Study overview
Older adults can face unique barriers to digital care, including technology access, comfort with remote tools, and concerns about whether digital programs can provide enough support. This study evaluated whether older adults engaged with and benefited from Sword’s digital care program for chronic MSK pain.
The analysis compared older adults with younger participants across engagement, satisfaction, pain, mental health, productivity, and other outcomes. The goal was to understand whether age limited participation or clinical benefit in a fully remote program.
Key findings
Older adults engaged with digital care
The Sword summary notes that older adults showed strong engagement in the program. This helps challenge the assumption that digital MSK care is only suitable for younger populations.
Clinical outcomes improved
Older adults experienced improvements in pain and related outcomes, supporting the suitability of digital care for managing chronic MSK pain in this population.
Satisfaction supported acceptability
The study evaluated satisfaction as part of the analysis, helping show whether older adults found the program acceptable and usable.
Digital care may expand access for older members
For older adults, remote care may reduce travel and scheduling barriers while still providing guided exercise, education, and clinical monitoring.
Why this study matters
This study is important because age can be a common concern in digital health adoption. A clinical studies library should not assume that digital care is automatically equitable across age groups.
The findings suggest that older adults can engage with and benefit from a remote MSK care program. This supports Sword’s access narrative while keeping the focus on clinical outcomes and usability for a population with high MSK burden.

★ ★ ★ ★ ★ ★ ★

**Required work**
List every subheading that appears under "Key findings" in the study summary. This material comes from a separate source, unrelated to the study summary.

★ ★ ★ ★ ★ ★ ★

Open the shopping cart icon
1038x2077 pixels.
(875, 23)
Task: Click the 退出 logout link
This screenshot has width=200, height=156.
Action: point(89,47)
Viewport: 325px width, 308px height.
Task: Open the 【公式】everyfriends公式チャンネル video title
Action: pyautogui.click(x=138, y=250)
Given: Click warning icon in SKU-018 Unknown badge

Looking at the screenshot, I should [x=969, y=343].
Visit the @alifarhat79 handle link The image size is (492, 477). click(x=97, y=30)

★ ★ ★ ★ ★ ★ ★

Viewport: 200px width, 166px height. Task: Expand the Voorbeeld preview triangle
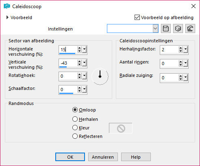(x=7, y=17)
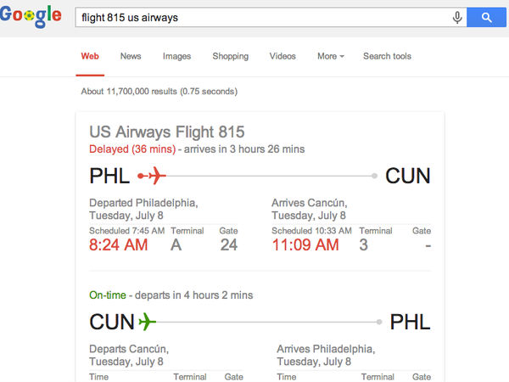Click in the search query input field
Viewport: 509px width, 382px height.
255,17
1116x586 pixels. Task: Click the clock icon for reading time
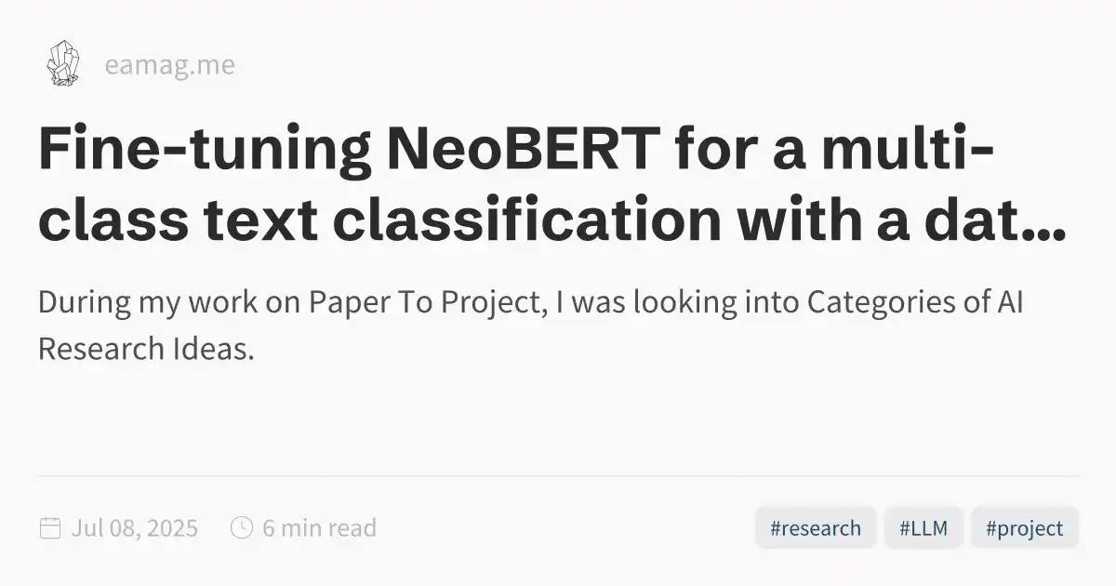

★ ★ ★ ★ ★ ★ ★

**Response area**
- Older adults engaged with digital care
- Clinical outcomes improved
- Satisfaction supported acceptability
- Digital care may expand access for older members